* _OBJECTIVE A_
Output, word for word, the passage of the BSNL broadband thread that starts with the words "As of now BSNL" and runs through the words "of 6 months.".

* _TEXT_
* * *
# BSNL Broadband to offer new Advance Rental Plans with more discount



## Rockstar11 (Jun 14, 2011)

We have learned from our sources that BSNL is planning to introduce “Longer duration Payment options” to its Broadband customers, irrespective of the Broadband Plan Broadband customers are using.

As of now BSNL is offering its customers, Annual Payment option under which its Broadband customers need to pay Fixed monthly charges for 10 months in advance to get 12 months of Broadband usage.

We have learned from our sources that the state run operator is now planning to make its Advance Payment Scheme more interesting and lucrative for its Broadband customers by allowing them to pay, in advance, Fixed monthly charges for a period of 2 years and 3 years.

A BSNL Broadband Customer will need to pay, in advance, Fixed monthly charges for 18 months against the usage of 24 months. Thus BSNL will effectively offer free usage of 6 months.

A BSNL Broadband Customer will need to pay, in advance, Fixed monthly charges for 24 months against the usage of 36 months. Thus BSNL will effectively offer free usage of 1 year.

We have also learned that BSNL is planning to offer these Advance Payment Schemes from the beginning of next month i.e July 1st 2011.

These new plans will surely benefit those who do not change their Broadband plans very frequently or those who have decided to stick with a particular plan.

What do you think of BSNL's this move? Do share your opinion

BSNL Broadband to offer new Advance Rental Plans with more discount


----------



## Ishu Gupta (Jun 14, 2011)

Don't trust BSNL enough to pay for so many months in advance.


----------



## mrintech (Jun 14, 2011)

BSNL


----------



## MetalheadGautham (Jun 14, 2011)

Trouble with such offers is that by 2012-2013, everybody else would be using faster upgraded plans while BSNL can still provide crappy 2011 level speeds to those who paid in advance saying they got what they paid for


----------



## Tech.Masti (Jun 14, 2011)
* * *
* _OBJECTIVE B_
Convert the records from the line containing "Given: Click the track 2 volume fader meter" through the line containing "Expand the Seleziona" into a two-column CSV with the headers instruction and location. Give one row per request, with its text and its answer each in a single quoted field and any line breaks replaced by spaces.

* _RECORD EXTRACTS_
* * *
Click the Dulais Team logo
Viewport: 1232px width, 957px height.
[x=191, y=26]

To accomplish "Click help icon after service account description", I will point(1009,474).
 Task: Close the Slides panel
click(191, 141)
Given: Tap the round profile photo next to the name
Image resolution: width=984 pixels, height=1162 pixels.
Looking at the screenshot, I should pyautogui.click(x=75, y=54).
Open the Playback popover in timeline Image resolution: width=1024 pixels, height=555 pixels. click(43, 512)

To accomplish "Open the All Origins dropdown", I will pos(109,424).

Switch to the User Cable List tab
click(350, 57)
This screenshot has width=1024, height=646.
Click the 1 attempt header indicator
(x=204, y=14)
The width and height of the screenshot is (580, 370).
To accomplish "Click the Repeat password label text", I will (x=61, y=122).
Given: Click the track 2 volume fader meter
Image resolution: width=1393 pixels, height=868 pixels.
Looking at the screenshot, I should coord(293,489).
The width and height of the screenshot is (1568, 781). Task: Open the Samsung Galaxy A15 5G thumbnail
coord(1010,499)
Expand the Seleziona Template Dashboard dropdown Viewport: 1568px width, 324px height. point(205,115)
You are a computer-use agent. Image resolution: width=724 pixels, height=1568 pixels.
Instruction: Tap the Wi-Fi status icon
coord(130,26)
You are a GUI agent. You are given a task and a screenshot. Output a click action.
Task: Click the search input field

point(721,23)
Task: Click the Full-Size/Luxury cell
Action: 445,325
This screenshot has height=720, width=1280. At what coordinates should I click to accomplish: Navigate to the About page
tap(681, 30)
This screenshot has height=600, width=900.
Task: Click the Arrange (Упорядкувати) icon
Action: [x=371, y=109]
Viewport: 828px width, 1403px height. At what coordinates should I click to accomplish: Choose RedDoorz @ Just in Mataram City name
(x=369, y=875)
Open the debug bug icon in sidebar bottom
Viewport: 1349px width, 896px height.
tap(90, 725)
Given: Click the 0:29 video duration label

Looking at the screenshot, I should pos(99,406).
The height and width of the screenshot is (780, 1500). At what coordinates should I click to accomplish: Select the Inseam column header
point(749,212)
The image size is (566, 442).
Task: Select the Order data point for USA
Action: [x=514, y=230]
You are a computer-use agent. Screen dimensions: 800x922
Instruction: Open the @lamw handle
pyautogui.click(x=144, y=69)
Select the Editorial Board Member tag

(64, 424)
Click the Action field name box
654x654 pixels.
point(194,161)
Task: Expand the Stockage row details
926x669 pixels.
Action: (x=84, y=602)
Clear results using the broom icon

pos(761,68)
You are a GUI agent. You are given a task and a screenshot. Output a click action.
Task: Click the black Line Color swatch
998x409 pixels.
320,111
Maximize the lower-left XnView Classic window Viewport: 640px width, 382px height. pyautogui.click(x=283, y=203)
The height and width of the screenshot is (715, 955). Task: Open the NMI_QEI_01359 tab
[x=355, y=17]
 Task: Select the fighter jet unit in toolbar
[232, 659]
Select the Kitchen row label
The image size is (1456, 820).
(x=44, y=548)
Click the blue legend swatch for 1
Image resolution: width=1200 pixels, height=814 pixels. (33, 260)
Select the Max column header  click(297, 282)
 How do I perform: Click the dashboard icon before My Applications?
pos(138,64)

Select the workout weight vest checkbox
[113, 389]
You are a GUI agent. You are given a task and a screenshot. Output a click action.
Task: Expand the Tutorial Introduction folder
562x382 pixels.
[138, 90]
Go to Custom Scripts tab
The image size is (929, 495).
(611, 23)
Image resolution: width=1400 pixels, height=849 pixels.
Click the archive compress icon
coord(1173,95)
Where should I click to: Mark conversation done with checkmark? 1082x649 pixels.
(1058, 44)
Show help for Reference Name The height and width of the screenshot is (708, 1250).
* * *
* _COMPLETE ANSWER A_
As of now BSNL is offering its customers, Annual Payment option under which its Broadband customers need to pay Fixed monthly charges for 10 months in advance to get 12 months of Broadband usage.

We have learned from our sources that the state run operator is now planning to make its Advance Payment Scheme more interesting and lucrative for its Broadband customers by allowing them to pay, in advance, Fixed monthly charges for a period of 2 years and 3 years.

A BSNL Broadband Customer will need to pay, in advance, Fixed monthly charges for 18 months against the usage of 24 months. Thus BSNL will effectively offer free usage of 6 months.

* _COMPLETE ANSWER B_
instruction,location
"Given: Click the track 2 volume fader meter Image resolution: width=1393 pixels, height=868 pixels.","Looking at the screenshot, I should coord(293,489)."
"The width and height of the screenshot is (1568, 781). Task: Open the Samsung Galaxy A15 5G thumbnail","coord(1010,499)"
"Expand the Seleziona Template Dashboard dropdown Viewport: 1568px width, 324px height.","point(205,115)"